● EXCERPTED PASSAGE

- - -

There is a note of sadness in Lorde’s voice as she thinks back to her last visit to Ireland. “I was deep in the weeds,” she says. “I was about a week post break-up of my long-term relationship and I was really stuck. I had sort of just come off my birth control. I was having this crazy kind of hormonal swing.”
This was August 2023, and Lorde – aka the songwriter and pop star Ella Yelich-O’Connor – was headlining the All Together Now festival in Waterford. On a gorgeous blue-skied evening, her performance was typically confident and cathartic, as she moved, quicksilver-fast, between hits such as Team and Green Light, the effervescent 2017 banger that she wrote with Taylor Swift’s producer Jack Antonoff.
[ Lorde at All Together Now: Knockout performance underscores singer’s star powerOpens in new window ]
Behind the scenes, though, she was reeling. She had split from her partner of nearly a decade, the Australian record executive Justin Warren, and was also working through the emotional aftershock of a brief eating disorder – subjects that she addresses frankly and viscerally on her brilliantly propulsive new album, Virgin. “This record is a byproduct of an insane personal quest of the last couple of years,” she says.
Lorde has never held back as a songwriter: her debut single, Royals, for example, from 2013, took aim at the music industry’s history of prioritising commerce over art. Still, even by her own highly confessional standards, the honesty with which she talks about body image on Virgin is striking. “I cover up all the mirrors … make a meal I won’t eat,” she sings on the single What Was That, a bittersweet disco onslaught that blends euphoria and emotional torment.
Smiling softly, she explains that working on the album was part of the process of making herself whole again – and of reflecting on her issues around her weight.
“It was actually really hard for me to accept. I almost still can’t accept it. I’m lucky in that it wasn’t very long,” she says. “It could definitely have been a lot worse. For me, any kind of restriction of who I am supposed to be just does not work. It completely blocked my creativity and cut me off from a life force.
“It took me quite a long time to realise that was happening. It’s also like this evil little rite of passage for a lot of women. I don’t think it’s a unique experience I had. It felt algorithmically predestined or something.”
Yelich-O’Connor was a 16-year-old kid from the Auckland suburbs when Royals became a global number one; the follow-up album, Pure Heroine, went on to sell more than five million copies. Her megastardom endures: tickets for her first stand-alone Dublin show, at the RDS this November, sold out in a heartbeat.

- - -

● DATA EXTRACT
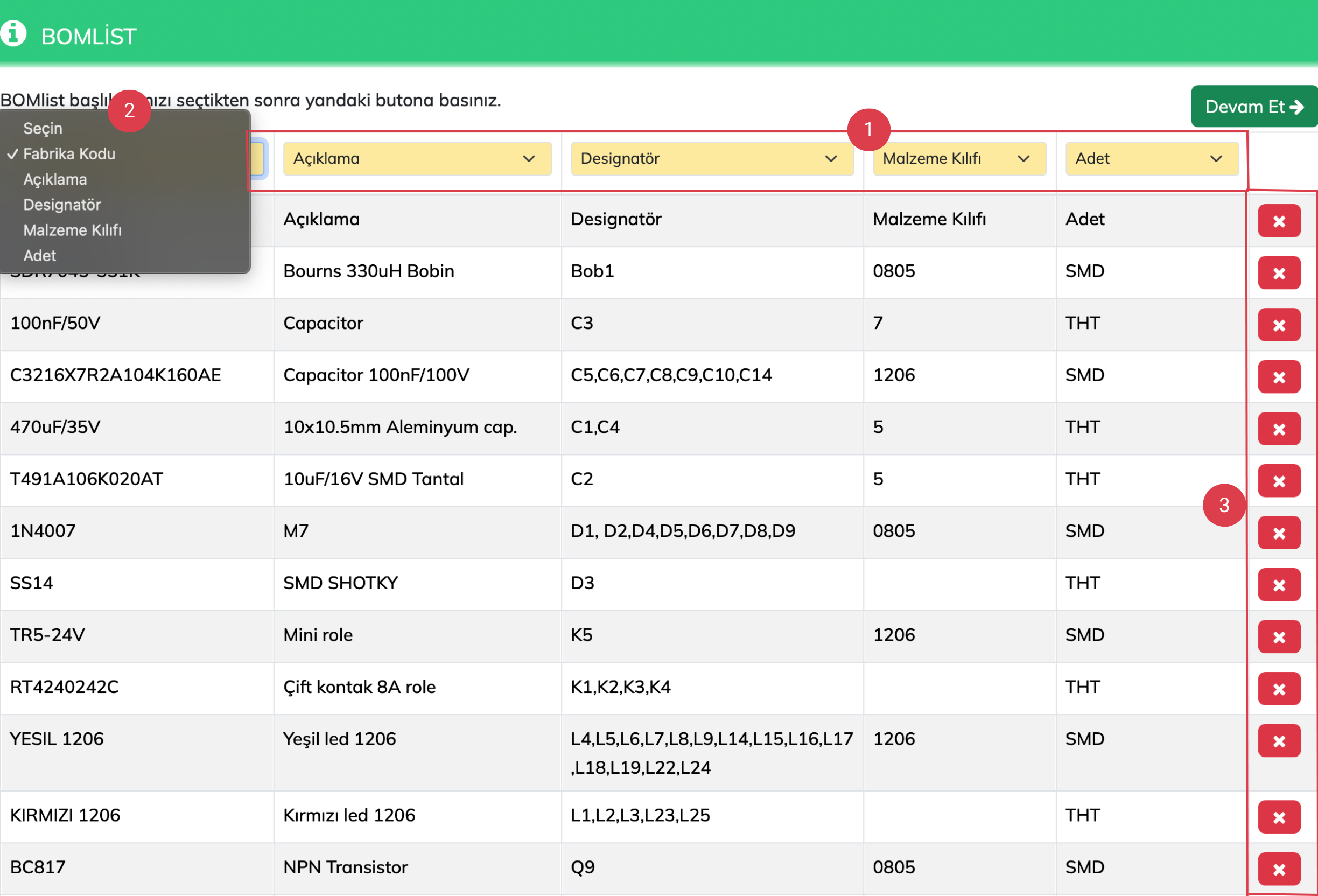
Task: Remove the TR5-24V Mini role row
Action: point(1278,637)
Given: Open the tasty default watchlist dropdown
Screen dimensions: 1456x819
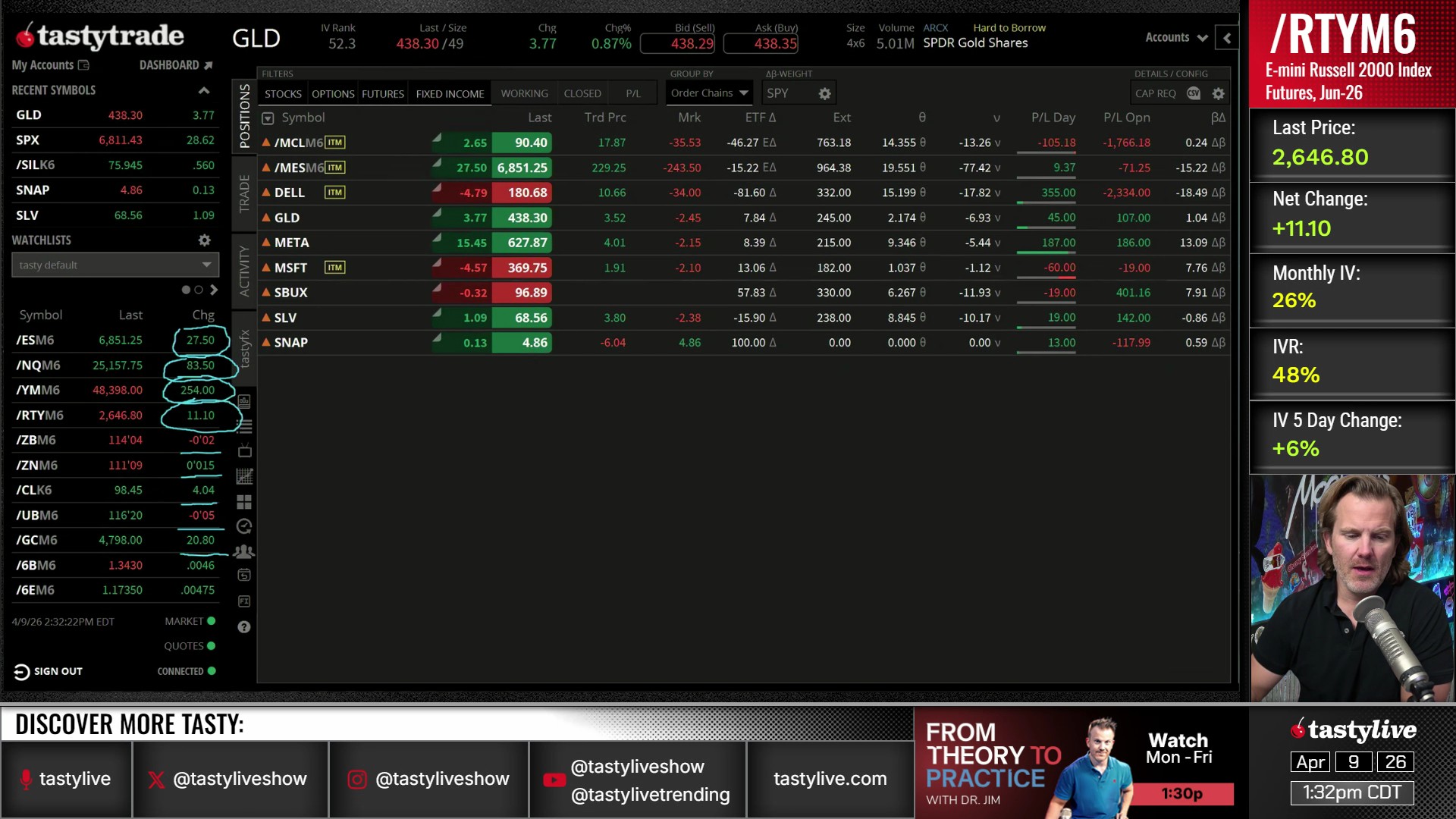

- - -

● SET TASK 1
Name every song by title that the article about Lorde mentions.
● SET TASK 2
Carry on the article about Lorde from where it stops.

● WRITTEN REPLY 1
Team, Green Light, Royals, What Was That

● WRITTEN REPLY 2
That journey – a rollercoaster with no emergency brake – has left scars. Virgin is, in part, a reckoning with that painful transformation from everyday teenager to international chart-topper.
“You form totally differently when people are looking at you from a young age,” she says. “I still dream probably once a month that a man is taking a photo of me with a long-lens camera. It’s deep in my subconscious that someone might be looking at me and capturing something that I’m [not ready] for them to see.”
But she was ready to show a vulnerable side last year when she and Charli XCX, her friend and fellow star, collaborated on a remix of Charli’s song Girl, So Confusing. The crowning moment in Charli’s “Brat summer”, the track was also a red-letter moment for Lorde, in that it flung the veil off a period of immense turmoil.
Girl, So Confusing, which thrillingly combines Charli’s Day-Glo mosh-pit energy with Lorde’s elevated goth vibes, had its origins in a low-key rift between these close acquaintances. Lorde was going through her issues, and Charli was aware of a growing distance between the two. She wondered if she had said or done something. It was, as Charli sang, “so confusing”.
On the remix, which confirmed internet speculation about the identity of the “girl” in the lyrics, Lorde sets her straight, singing, “for the last couple years I’ve been at war in my body. I tried to starve myself thinner, and then I gained all the weight back. I was trapped in the hatred.”
“It felt super scary and vulnerable for me to be expressing on that level,” Lorde says about the song, which she joined Charli XCX on stage to sing at Coachella earlier this year. “But I had been working on Virgin for a good while at that point and was trying to make this statement about femininity that was uncompromising and very truthful.”
Lorde talks about embracing “discomfort” as a tool for personal growth. That was point of Girl, So Confusing and the two singles she has released from Virgin, What Was That and Man of the Year, the latter a stark unpacking of her 2023 break-up.
“I’d come to this realisation as an artist that my personal discomfort is … I’m not going to let my fear stand in the way of making an expression of truth that feels really important to make,” she says.
“It might, I don’t know, be helpful for other people to hear. Just doing the scary thing – I was, like, just see what happens if you do it. And [it was] so cool that I had been working on this album and then, kind of unbeknownst to me, Charli had been processing her own uncompromising womanhood, trying to become that sort of woman also.
“It felt like the right moment to test the waters of the direction of some of the subject matter I’d been writing for my own record and [meet] her vulnerability with my own vulnerability. There had to be something on the line for it to really land. It was freaky – but beautiful too. I felt something release in me when the song released.”
Testing the waters included talking about her feelings about gender. She told Rolling Stone recently that she is “in the middle gender-wise” – a point she reiterates in Hammer, her new album’s opening track, singing, “some days I’m a woman/ some days I’m a man”. (In recent public appearances she had been dressing in androgynous grey slacks and tees.)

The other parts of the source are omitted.